American Standard Version (ASV)
Surely I am more brutish than any man, And have not the understanding of a man;
Basic English Translation (BBE)
For I am more like a beast than any man, I have no power of reasoning like a man:
Webster's Revision
Surely I am more brutish than any man, and have not the understanding of a man.
World English Bible
"Surely I am the most ignorant man, and don't have a man's understanding.

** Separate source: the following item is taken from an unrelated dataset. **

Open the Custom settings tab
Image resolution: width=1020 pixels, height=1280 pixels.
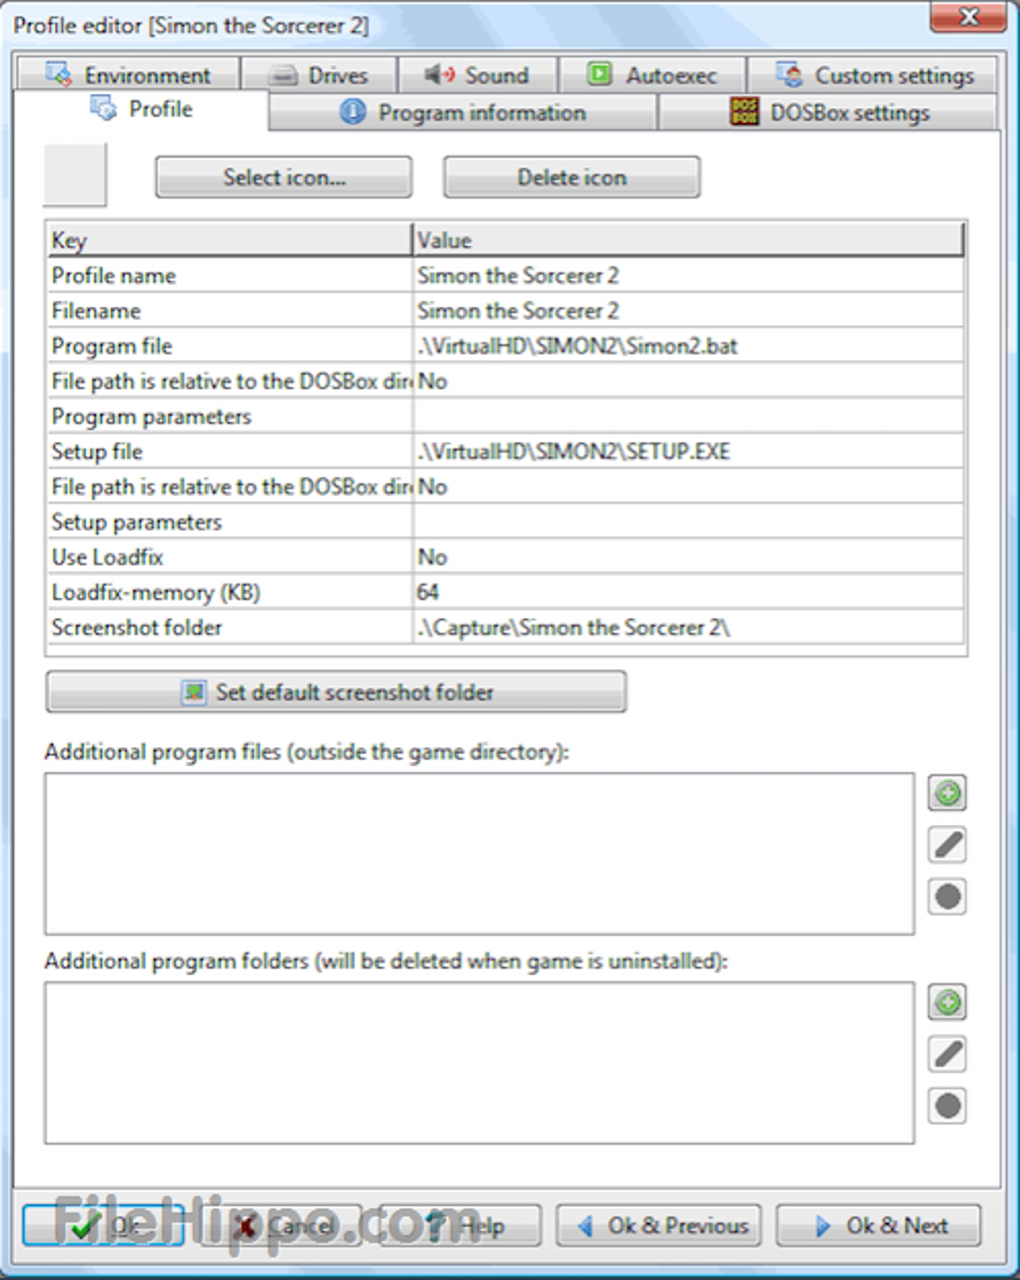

English Revised Version (ERV)
Surely I am more brutish than any man, and have not the understanding of a man:
Definitions for Proverbs 30:2
Clarke's Proverbs 30:2 Bible Commentary
Surely I am more brutish - These words can in no sense, nor by any mode of speech, be true of Solomon: for while he was the wisest of men, he could not have said that he was more brutish than any man, and had not the understanding of a man. It is saying nothing to the purpose, to say he was so independently of the Divine teaching. Had he put this in, even by innuendo, it might be legitimate: but he does not; nor is it by fair implication to be understood. Solomon is not supposed to have written the Proverbs after he fell from God. Then indeed he might have said he had been more brutish than any man. But Agur might have used these words with strict propriety, for aught we know; for it is very probable that he was a rustic, without education, and without any human help, as was the prophet Amos; and that all that he knew now was by the inspiration of the Almighty, independently of which he was rustic and uneducated.
Barnes's Proverbs 30:2 Bible Commentary
A confession of ignorance, with which compare the saying of Socrates that he was wise only so far as he knew that he knew nothing, or that of Asaph Psalm 73:22.
Wesley's Proverbs 30:2 Bible Commentary
30:2 Surely - This he utters from a modest and humble apprehension of his own ignorance.